CVE-2022-27849: 
WordPress vulnerability analysis and mitigation

The Simple Ajax Chat WordPress plugin version 20220115 and earlier contains a Sensitive Information Disclosure vulnerability (CVE-2022-27849). The vulnerability was discovered and disclosed on April 15, 2022, affecting the plugin's data export functionality through the sac-export.csv file. This security issue allows unauthenticated users to access sensitive information that should be restricted (Patchstack, WPScan).

The vulnerability is classified as a Sensitive Data Exposure issue (CWE-200) with a CVSS score of 5.3 (medium severity). The security flaw exists in the plugin's export functionality, specifically in the sac-export.csv file, where the plugin fails to properly restrict access to exported data. This allows unauthenticated users to access potentially sensitive information (WPScan, Patchstack).

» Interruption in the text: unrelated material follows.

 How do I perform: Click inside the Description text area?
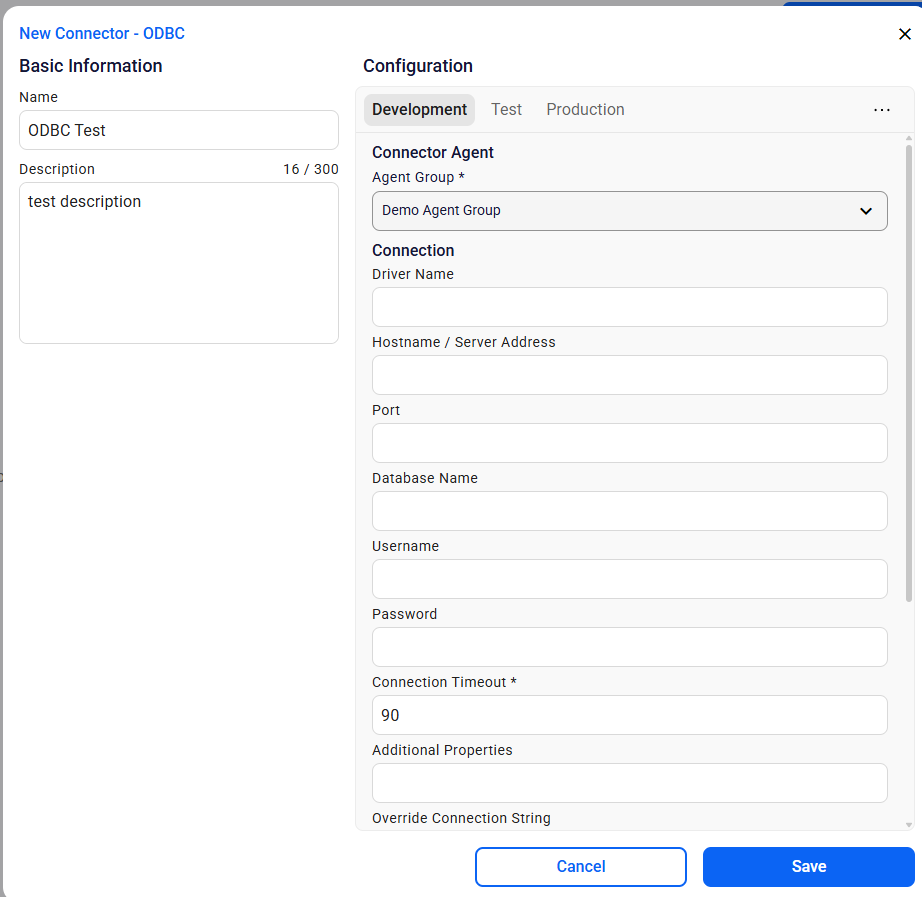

The vulnerability could allow malicious actors to view sensitive information that is normally not available to regular users. This exposed data could potentially be used to exploit other weaknesses in the system (Patchstack).

The vulnerability was fixed in version 20220216 of the Simple Ajax Chat plugin. Users are advised to update to this version or later to remediate the security issue. The fix prevents unauthorized access to the exported data file (Patchstack, WPScan).